Writer, film scholar, and TCM host Eddie Muller has a new book out. It’s really an old book but in a new edition. It’s beautiful. Get yours now from Larry Edmunds Bookshop!
I have the 1998 paperback edition which I devoured years ago. I have consulted it dozens of times since then. It’s my go-to reference for all things film noir.
Dark City is the hidden history of modern America. Everything in it is true, even if we don’t want to hear it. Sometimes you watch movies from the bygone Hollywood eras and they seem hopelessly dated. Post-WWII American television is particularly un-watchable for that very reason. But so many of the “crime pictures” from the 1940s and 1950s still resonate. Lumped by French critics into a bin called film noir these stories tackled anger, alienation, desperation, passion, jealousy, greed, corruption and almost every other venal and mortal sin you can conjure up.

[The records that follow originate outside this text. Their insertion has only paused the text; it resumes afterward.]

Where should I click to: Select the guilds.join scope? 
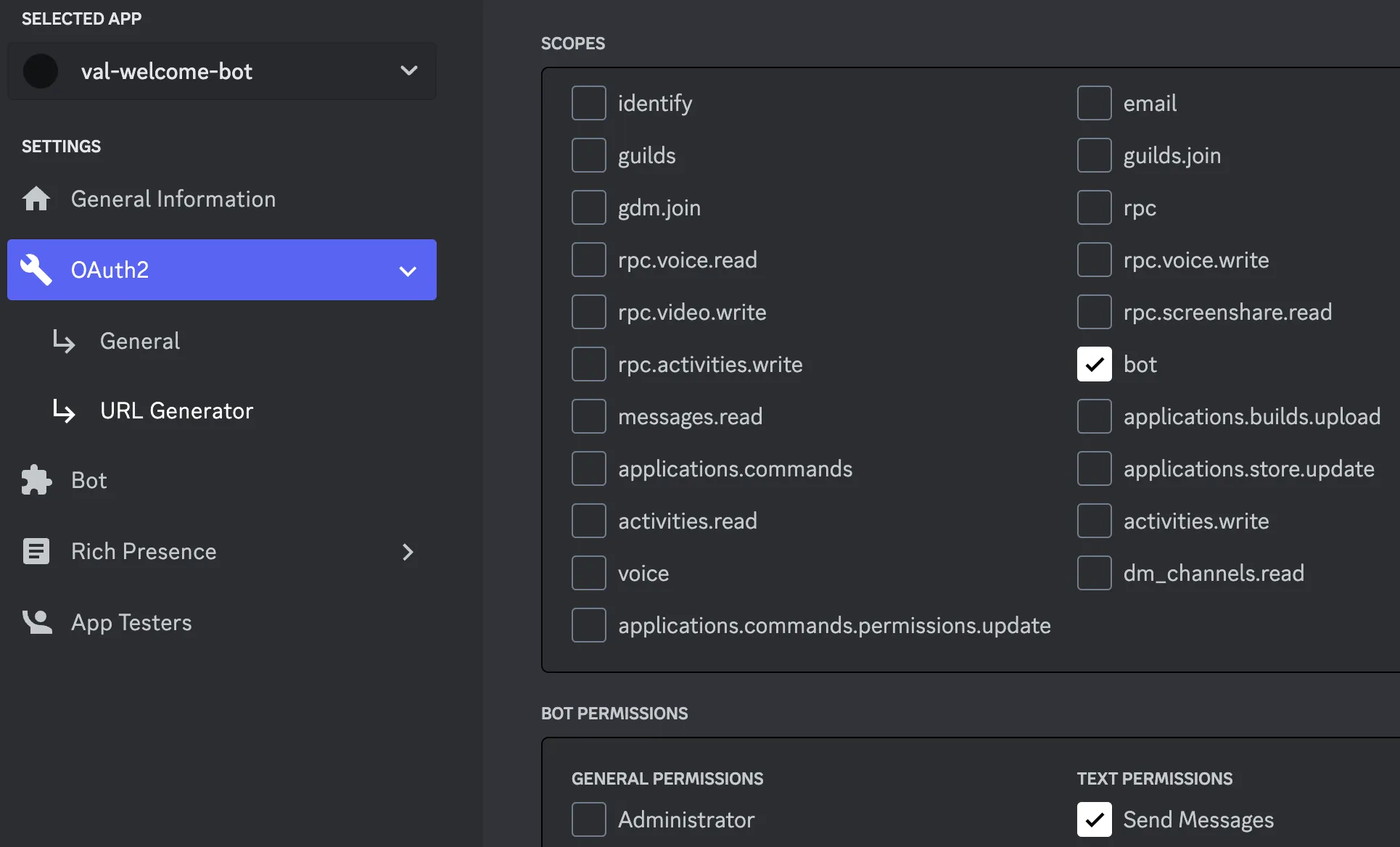pos(1094,154)
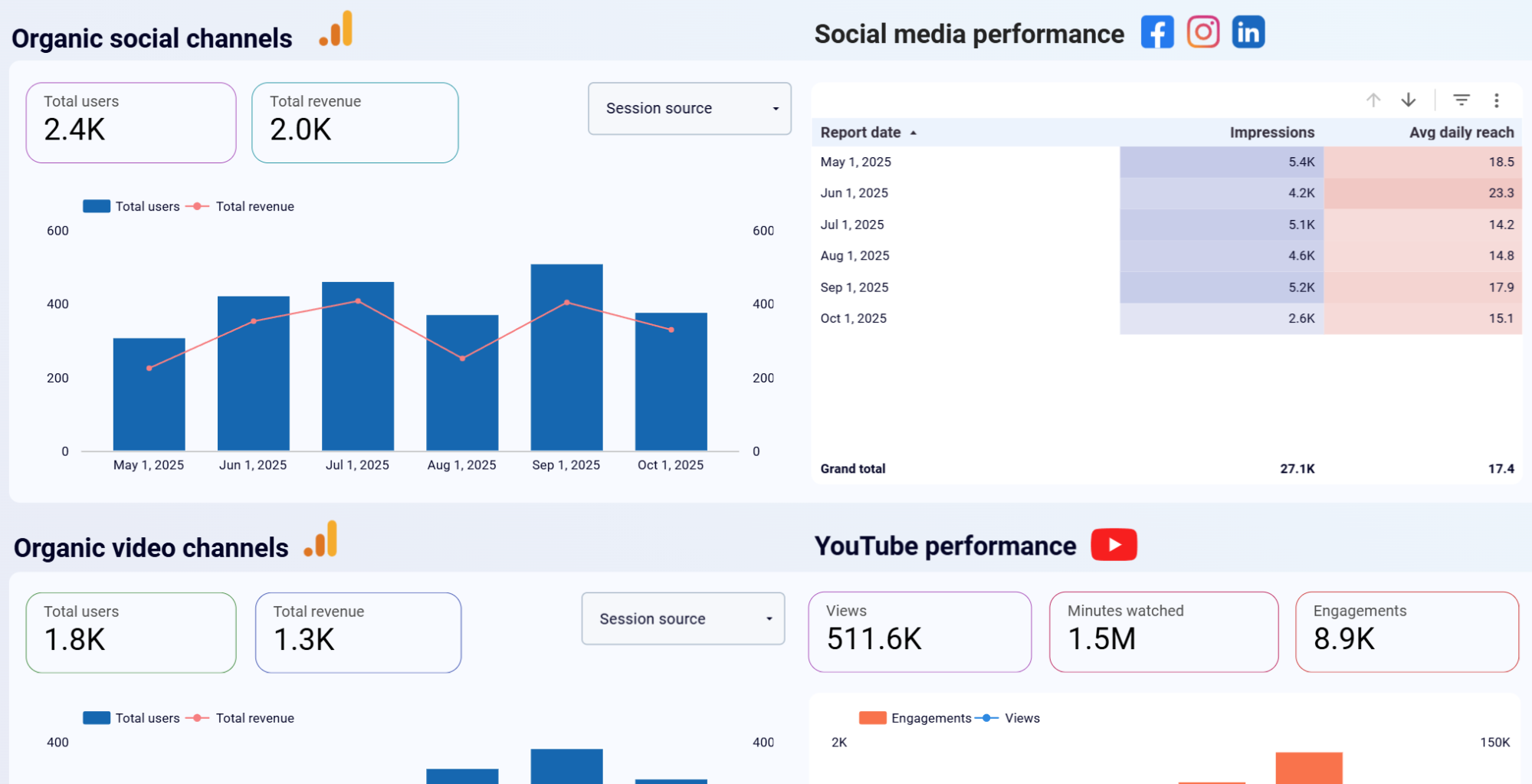This screenshot has height=784, width=1532.
Task: Click the Sep 1, 2025 impressions heatmap cell
Action: click(1222, 287)
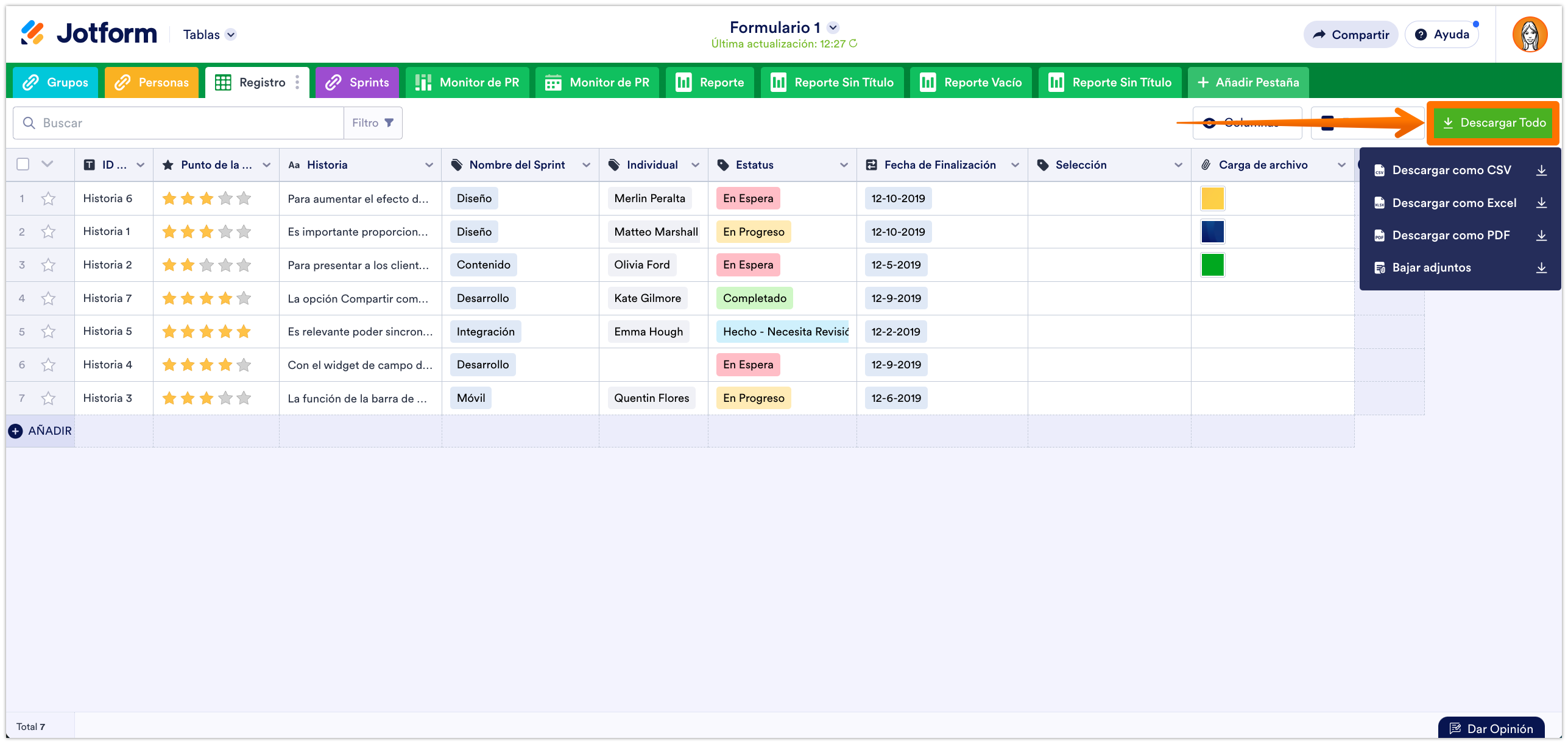The image size is (1568, 744).
Task: Expand the Tablas dropdown
Action: (231, 35)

What makes them so appealing? Their refreshing honesty about human nature, certainly. Mostly melodramas, they are enlivened by a brisk pace, terse writing, and a distinct visual style. Fedoras and spats never looked so good! The women aren’t just victims or femmes fatale. They get much better roles than in the more tepid mainstream fare at the time. They get to run, hide, shoot, give orders, take a punch, and run a racket, just like the men, all the while looking glamorous. In today’s media-saturated world, modern actresses can never be as glamorous as the stars from that time. If you want a picture of Angelina Jolie or Scarlett Johansson in a ratty t-shirt and no makeup you can find it. It doesn’t take away their beauty—it just shatters the illusion.
We met Eddie Muller at NoirCon in Philadelphia in 2014. That was just after the Giants won the World Series. He’s a San Francisco native and a huge baseball fan so we had plenty to talk about besides movies!
Get a copy of Dark City and re-learn your American history, and have a rollicking fun time while doing it.